Unmasked Potential? Crisis, Cooperation, and European Foreign Policy Independence
The outbreak of COVID-19 has added fuel to the prevalent criticism of the European Union’s ability for streamlined and organised responses to crisis situations. While the criticism is certainly warranted, Brussels’ recent activation of the “INSTEX” trade mechanism as a means to deliver aid to Iran has unmasked the potential of an independent EU policy towards Tehran
By : Julian Vierlinger
A spectre is haunting Europe. Since the WHO has declared the continent to be the active centre of the coronavirus disease in the ides of March, European diplomatic efforts seem to have been reduced to a painful haggling on the trade-off between the permeability of internal borders, and the shape of infection curves. It appears as if flattening the curve would necessitate the re-erection of national borders – as the freedom of movement that flat borders meant to ensure has come to be understood as the prime cause for spikes in infection rates. By the same token have national governments each devised their own policy responses, leading to a complex patchwork of measures with varying degrees of severity, and various outcomes – at any rate, at this day and time, “success” in dealing with the outbreak is uneasy to measure, as its effects go far beyond mere infection curves and ICU saturation rates. In the midst of it all stands Brussels who urges for unity in facing the pandemic – but so far it seems as if European unity has fallen victim to the political nationalisation of a crisis whose effects are elusive and unpredictable. In a way, it appears as if the fundamental dogma of affronting COVID-19 is penetrating inner-European politics: safety has become a function of distance. Naturally, it is too early for conclusions of any kind. As Germany and France have mounted an initiative aimed at finding a European approach to a looming economic crisis of epic proportions, hope remains that at least in the realm of financial obligations, unity will persist over factionalization.

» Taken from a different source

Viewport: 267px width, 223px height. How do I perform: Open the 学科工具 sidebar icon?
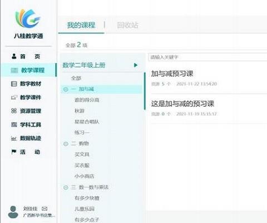[x=14, y=124]
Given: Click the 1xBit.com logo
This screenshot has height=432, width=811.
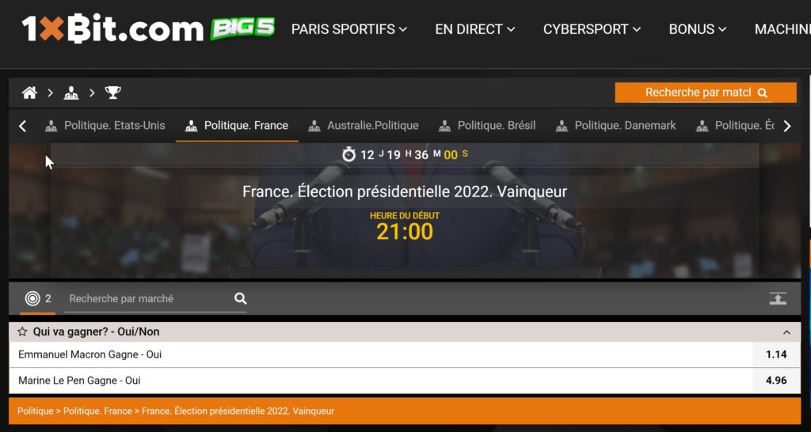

To the outside, the continent has cocooned in: “Fortress Europe” has closed its gates and equipped the sentries with facemasks. While far from resolved, the “refugee crisis” appears to be old news – even if, at the nexus of COVID -19 and migration, things look rather uncomforting While much of the MENA region is battling another phase of political instability – with Israel gearing up to annex the West Bank; with Syrian alliances shifting; with Yemen in full humanitarian emergency; with Iraq and Lebanon in the streets; and with Libya’s conflict flaring up intensively – European foreign policy in the region appears more dormant than ever. The virus has certainly not caused the ongoing regional shakedown, but it has led to a European retreat from the field. Yet, there is one lonely axis which precisely due to COVID -19 has gone through a process of revitalisation: the Tehran connection.
In March, a handful of European countries have finalised a first transaction over the controversial INSTEX (Instrument in Support of Trade Exchanges) mechanism, a tool devised to allow for non-dollar denominated trade in order to circumvent US sanctions on Iran. While originally thought up during the European effort of upholding the remainders of the “Iran Deal” in opposition to Trump’s tactics of scorched earth, the mechanism had never been used since its inception in 2019 due to American pressure. Yet, with the outbreak of the pandemic – which almost immediately brought the Islamic Republic’s health sector to its knees – the instrument allowed for a smooth framework to export much needed medical equipment to Iran. As such, INSTEX finally made its maiden voyage with humanitarian (as opposed to purely commercial) colours, perhaps serving as a rare example of an EU commitment to core values in foreign policy in times of unprecedented crisis.
Apart from the commendable humanitarian dimension, the episode unmasked an even more fundamental potential for EU foreign policy: the ability to deal with Iran on non-American terms, especially in times of crisis, when – as recent history shows – Brussels more often than not fell in line behind Washington. In a time where diplomatic fallouts with the latter (and beyond) often translate to embargoes on medical equipment and furious talk of trade-wars, the bold move to circumnavigate sanctions serves as proof for a realpolitik ability to engage into an independent foreign policy, with independent goals, over independent channels. Certainly, this first transaction is but a beginning – but a promising beginning nonetheless. It is doubtlessly high time for Brussels to approach Tehran on European terms; and if this be the silver lining of Europe’s Corona-cocoon, so be it.
In all cases, this is not to say that the Brussels’ policies towards Tehran should be in diametric opposition to Washington’s. On May 16th, an Iranian court sentenced Fariba Abdelkha, an anthropologist teaching and researching at Sciences Po Paris to six years in prison based on charges of (amongst others) “conspiring against national security”. If humanitarian values are what inspired the activation of INSTEX, those very same commitments should serve as motivation to mobilise all diplomatic measures possible to free Fariba. Research is not a crime, and free speech is a universal human right.